First, in the general inner product sense. Note: for any vector x we have ||x||^2 = x.x where “.” is the dot product. We will also make use of the following properties of dot products:
a.b = b.a
a . (b + c) = a.b + a.c
And for the proof:
||u + v||^2 + ||u – v||^2 = (u + v).(u+v) + (u – v).(u-v)
= u.(u+v) + v.(u + v) + u.(u – v) – v.(u – v)

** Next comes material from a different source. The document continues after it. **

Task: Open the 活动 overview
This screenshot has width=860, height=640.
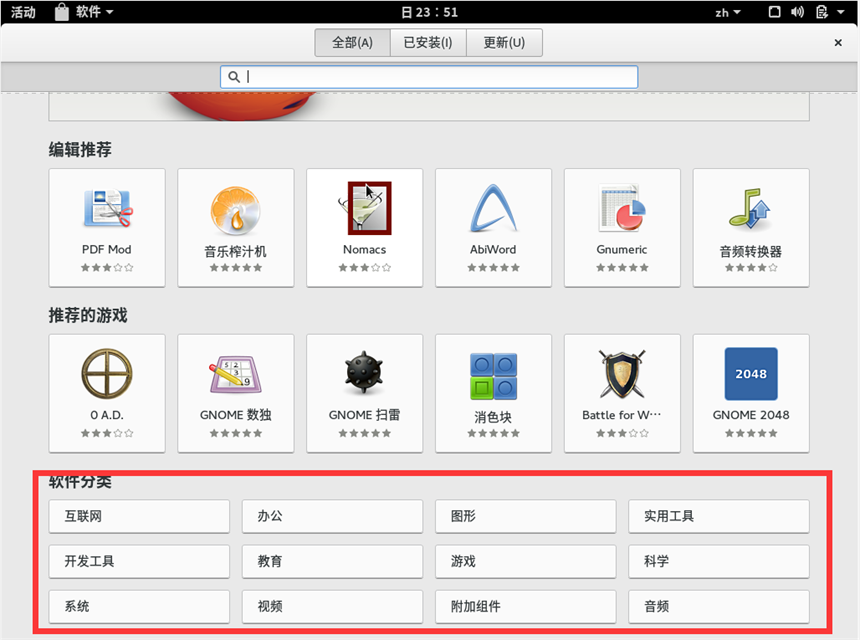Action: [x=22, y=12]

= u.u + u.v + v.u + v.v + u.u – u.v -v.u + v.v
= 2u.u + 2v.v
= 2(u.u + v.v)
= 2(||u||^2 + ||v||^2)
This concludes the proof.
In particular if you are working in vectors in R^3 then let
u = (u1,u2,u3), v = (v1,v2,v3)
Then:
||u + v||^2 + || u – v ||^2 = ||(u1+v1, u2+v2,u3+v3)||^2 + ||(u1-v1, u2 – v2, u3-v3)||^2
= (u1 + v1)^2 + (u2 + v2)^2 + (u3+v3)^2 + (u1 – v1)^2
+ (u2 – v2)^2 + (u3 – v3)^2
After expanding:
= 2(u1)^2 + 2(u2)^2 + 2(u3)^2 + 2(v1)^2 + 2(v2)^2 + 2(v3)^2
= 2||u||^2 + 2||v||^2
= 2(||u||^2 + ||v||^2)
Geometrically this is the “parallelogram law”
It says that if we square the lengths of the two diagonals of a parallogram and add them together, then we should get the same number as we would by squaring the lengths of the four sides and adding them.